I cherish that thought that you are there and your raison d'être. You contribute to the creation of jobs and, quite frankly, I daresay you are a positive force in the world.
How else are people to know of the latest developments in technology and its ever increasing desire to surpass itself in virtually all fields in modern society? Chiefly because of you, we all know.
Upon learning that social networking sites do usually grant access to your prying eyes, I have decided to come clean and bare my chest, so to speak, to let you know that no amount of canvassing my personal information on sites, including this one I am currently using, will be of any benefit to you.
I hereby declare that, at the moment, I am barely eking out a living and find myself scratching and scrimping in order to make my frayed ends meet.

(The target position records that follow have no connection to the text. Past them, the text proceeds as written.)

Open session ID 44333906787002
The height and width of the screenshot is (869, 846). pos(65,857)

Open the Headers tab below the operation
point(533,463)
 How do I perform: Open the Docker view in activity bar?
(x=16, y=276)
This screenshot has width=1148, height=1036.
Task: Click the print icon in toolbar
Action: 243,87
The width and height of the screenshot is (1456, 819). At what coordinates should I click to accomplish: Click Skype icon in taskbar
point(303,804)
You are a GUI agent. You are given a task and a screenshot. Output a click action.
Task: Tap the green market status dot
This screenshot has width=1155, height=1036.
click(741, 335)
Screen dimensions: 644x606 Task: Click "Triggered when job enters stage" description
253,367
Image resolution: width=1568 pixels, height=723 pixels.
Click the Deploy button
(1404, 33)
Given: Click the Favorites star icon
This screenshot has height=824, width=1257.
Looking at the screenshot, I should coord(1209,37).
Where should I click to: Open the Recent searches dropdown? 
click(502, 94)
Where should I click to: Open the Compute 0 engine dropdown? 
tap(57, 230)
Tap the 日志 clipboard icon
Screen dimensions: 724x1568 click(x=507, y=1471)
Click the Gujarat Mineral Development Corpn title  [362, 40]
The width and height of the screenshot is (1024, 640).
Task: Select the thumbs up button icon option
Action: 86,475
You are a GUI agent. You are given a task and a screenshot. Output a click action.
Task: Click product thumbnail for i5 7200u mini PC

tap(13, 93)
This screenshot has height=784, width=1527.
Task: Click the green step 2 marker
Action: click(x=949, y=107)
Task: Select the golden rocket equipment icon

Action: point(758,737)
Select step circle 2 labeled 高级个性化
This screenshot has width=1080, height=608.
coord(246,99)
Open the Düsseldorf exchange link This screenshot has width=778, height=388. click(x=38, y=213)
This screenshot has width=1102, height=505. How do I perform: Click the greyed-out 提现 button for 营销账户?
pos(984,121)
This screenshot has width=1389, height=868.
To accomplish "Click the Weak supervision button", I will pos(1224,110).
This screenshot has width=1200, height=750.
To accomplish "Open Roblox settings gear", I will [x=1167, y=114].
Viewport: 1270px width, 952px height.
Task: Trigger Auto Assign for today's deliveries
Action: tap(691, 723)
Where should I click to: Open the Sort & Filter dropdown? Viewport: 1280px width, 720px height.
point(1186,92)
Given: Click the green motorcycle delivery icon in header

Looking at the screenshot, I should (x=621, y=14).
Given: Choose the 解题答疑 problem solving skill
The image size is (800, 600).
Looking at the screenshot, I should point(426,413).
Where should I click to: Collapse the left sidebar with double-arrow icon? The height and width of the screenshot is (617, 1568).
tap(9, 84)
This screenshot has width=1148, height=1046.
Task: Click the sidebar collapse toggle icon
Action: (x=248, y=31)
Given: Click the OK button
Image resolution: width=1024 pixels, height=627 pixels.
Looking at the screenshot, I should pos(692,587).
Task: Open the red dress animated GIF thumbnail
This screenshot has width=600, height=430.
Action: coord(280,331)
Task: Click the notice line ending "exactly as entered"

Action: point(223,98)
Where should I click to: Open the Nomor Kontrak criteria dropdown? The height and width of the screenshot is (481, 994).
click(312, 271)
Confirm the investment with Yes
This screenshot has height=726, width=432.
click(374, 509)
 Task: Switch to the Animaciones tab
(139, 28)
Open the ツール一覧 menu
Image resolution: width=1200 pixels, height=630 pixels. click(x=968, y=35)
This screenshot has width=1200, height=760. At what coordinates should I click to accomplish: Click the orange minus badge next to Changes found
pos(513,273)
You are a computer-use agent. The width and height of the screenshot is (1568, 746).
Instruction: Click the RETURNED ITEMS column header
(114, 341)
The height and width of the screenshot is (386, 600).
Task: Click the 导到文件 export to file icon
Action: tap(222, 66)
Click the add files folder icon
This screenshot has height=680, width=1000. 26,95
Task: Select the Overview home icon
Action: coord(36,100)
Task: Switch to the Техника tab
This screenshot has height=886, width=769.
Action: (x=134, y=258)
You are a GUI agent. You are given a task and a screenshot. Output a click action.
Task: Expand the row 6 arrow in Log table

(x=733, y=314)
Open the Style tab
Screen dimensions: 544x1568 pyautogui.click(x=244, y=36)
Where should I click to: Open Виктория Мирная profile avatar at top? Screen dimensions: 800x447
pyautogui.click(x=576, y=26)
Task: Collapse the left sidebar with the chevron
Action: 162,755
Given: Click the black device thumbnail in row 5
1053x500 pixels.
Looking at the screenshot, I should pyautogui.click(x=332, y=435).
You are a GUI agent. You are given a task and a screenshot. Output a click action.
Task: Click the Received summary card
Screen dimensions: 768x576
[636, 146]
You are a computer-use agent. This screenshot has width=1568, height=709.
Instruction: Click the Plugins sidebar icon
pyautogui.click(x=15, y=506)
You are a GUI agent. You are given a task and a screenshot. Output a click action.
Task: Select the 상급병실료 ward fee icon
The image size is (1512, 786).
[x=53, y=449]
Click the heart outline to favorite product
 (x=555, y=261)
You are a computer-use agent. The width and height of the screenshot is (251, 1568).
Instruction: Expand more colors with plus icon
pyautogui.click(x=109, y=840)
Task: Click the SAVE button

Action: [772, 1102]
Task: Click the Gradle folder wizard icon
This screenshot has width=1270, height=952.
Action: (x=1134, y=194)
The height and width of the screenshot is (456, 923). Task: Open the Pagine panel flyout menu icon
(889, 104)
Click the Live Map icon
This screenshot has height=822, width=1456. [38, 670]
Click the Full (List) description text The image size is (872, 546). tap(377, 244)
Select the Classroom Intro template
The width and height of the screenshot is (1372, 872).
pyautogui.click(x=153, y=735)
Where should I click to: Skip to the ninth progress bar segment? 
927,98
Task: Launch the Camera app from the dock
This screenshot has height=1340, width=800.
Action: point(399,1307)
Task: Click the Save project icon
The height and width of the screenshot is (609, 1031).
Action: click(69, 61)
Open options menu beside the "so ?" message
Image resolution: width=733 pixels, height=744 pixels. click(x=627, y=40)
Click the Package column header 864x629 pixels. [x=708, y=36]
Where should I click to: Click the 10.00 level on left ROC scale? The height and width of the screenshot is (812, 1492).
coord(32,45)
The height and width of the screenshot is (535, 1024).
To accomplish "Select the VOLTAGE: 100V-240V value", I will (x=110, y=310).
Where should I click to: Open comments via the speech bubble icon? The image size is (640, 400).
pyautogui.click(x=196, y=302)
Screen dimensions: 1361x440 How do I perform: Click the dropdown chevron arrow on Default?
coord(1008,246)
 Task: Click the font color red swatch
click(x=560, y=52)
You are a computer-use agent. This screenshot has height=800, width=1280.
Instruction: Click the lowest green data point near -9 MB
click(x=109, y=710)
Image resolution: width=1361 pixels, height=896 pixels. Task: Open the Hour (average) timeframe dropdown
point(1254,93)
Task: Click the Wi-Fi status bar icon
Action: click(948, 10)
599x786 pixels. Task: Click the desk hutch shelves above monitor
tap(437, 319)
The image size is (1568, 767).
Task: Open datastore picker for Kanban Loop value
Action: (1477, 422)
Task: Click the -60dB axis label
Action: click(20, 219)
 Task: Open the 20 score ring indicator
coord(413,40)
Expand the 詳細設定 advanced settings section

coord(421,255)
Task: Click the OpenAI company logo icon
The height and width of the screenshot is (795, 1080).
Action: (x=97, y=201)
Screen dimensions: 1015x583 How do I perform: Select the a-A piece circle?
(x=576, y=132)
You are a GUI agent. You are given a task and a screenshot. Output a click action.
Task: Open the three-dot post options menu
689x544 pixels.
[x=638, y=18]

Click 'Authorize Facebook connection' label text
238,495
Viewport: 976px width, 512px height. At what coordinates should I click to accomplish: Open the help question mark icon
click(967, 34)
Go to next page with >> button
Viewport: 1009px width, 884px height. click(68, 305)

It is not that I do not want to go on shopping sprees and book an elegant room next to a swanky mall, I do too, but because my present circumstances do not allow me to even think about splurging my meagre income.
I sincerely hope I can turn this situation around and make myself readily available to your enticings if that is to bring jobs and make this world a better place. You most obviously know due to your proximity to Wall Street, that it is no fair weather out there.
I take the opportunity, most reasonably under the circumstances, to make myself receptive to any donations you might deem useful for this humble writer from the Third World, and that I am seriously considering opening my hallowed pages to your services. For a fee, logically.
Shall I strive to open that PayPal account? Do let me know.